» **Task details**
Across the whole listing, find how many lines contain "target", then write that number and nothing else.

» **Task data**
+++++

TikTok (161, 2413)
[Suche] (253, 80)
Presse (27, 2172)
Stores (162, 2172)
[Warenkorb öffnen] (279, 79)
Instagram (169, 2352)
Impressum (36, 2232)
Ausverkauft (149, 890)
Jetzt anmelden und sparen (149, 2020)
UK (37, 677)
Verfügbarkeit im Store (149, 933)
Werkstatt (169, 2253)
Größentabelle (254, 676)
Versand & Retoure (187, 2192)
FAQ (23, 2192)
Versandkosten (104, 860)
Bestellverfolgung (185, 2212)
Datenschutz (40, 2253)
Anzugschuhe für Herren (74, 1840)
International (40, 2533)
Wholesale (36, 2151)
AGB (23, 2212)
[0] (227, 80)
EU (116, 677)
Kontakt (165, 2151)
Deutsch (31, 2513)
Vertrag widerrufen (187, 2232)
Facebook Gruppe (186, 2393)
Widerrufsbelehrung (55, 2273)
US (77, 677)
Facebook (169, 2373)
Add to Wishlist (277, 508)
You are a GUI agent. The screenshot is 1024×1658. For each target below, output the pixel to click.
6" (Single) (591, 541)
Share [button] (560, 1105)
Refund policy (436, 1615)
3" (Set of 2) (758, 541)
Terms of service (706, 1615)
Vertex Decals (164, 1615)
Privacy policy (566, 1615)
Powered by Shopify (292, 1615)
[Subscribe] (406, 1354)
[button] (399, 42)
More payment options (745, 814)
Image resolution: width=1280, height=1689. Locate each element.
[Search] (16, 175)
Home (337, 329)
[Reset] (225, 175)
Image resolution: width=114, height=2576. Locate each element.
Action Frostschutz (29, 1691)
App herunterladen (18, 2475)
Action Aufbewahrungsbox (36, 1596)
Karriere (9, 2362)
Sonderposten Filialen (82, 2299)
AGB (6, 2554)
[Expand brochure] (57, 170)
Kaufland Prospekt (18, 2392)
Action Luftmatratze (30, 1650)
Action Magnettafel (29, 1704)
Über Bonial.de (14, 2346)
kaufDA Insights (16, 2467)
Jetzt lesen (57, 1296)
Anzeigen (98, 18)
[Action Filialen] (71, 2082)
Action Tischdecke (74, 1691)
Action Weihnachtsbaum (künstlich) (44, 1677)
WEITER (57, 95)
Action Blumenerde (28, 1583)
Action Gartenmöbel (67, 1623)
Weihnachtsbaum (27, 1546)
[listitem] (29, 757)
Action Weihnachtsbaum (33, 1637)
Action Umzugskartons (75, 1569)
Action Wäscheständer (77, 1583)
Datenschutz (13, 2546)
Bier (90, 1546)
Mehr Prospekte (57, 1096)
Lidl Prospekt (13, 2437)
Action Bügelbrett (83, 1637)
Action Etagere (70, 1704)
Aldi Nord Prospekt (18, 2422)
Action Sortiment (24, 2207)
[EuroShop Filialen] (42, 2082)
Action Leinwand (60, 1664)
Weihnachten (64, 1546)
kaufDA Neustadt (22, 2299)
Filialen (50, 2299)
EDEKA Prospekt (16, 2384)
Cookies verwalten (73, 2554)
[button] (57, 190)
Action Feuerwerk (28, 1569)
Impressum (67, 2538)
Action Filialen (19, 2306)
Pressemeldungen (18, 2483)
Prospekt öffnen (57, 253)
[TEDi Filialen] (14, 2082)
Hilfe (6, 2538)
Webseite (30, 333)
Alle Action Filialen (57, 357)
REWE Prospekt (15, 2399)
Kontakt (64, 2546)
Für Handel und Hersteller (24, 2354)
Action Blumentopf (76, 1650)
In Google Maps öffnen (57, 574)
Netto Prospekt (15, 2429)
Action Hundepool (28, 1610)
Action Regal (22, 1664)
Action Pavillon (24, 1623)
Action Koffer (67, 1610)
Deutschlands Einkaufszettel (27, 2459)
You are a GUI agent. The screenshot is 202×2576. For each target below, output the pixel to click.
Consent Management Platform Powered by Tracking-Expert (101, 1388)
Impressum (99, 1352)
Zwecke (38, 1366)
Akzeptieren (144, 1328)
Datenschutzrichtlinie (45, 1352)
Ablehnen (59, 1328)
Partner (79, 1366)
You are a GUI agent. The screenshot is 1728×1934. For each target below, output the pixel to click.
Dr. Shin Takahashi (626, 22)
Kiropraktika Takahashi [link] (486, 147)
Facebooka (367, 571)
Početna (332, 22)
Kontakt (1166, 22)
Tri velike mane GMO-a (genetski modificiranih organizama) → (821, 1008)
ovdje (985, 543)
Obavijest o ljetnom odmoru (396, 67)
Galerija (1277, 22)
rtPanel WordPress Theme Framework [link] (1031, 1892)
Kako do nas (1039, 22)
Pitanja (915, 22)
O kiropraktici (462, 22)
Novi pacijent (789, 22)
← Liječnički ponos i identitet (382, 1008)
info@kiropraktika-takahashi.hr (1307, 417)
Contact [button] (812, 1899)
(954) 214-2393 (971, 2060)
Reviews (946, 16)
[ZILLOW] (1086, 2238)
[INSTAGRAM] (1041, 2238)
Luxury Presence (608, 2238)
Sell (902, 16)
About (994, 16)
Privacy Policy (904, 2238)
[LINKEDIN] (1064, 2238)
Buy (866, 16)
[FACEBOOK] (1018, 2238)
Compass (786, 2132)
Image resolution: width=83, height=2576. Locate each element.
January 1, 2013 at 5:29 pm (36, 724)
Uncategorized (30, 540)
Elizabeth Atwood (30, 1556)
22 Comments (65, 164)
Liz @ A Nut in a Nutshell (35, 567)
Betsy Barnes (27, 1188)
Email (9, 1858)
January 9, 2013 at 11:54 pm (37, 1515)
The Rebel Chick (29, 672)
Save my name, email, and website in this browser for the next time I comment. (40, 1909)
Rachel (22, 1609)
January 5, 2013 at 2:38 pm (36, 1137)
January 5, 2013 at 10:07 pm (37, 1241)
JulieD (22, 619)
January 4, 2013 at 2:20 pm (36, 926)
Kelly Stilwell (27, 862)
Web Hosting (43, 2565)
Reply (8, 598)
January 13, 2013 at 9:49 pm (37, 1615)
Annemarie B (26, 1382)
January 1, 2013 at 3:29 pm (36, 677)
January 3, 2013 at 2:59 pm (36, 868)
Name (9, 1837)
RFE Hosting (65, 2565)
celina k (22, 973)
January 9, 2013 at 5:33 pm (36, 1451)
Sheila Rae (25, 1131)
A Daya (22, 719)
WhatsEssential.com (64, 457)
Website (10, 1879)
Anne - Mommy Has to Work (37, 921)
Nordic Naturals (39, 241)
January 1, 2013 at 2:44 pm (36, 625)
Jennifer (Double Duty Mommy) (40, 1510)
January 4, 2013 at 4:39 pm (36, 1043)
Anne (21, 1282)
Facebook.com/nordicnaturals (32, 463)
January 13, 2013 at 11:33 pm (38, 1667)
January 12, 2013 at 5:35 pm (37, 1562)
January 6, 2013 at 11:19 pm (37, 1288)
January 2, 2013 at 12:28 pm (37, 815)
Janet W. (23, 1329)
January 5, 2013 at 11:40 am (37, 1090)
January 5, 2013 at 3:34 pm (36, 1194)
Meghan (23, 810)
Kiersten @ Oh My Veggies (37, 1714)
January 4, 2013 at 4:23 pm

+++++

» **Result of the task**
3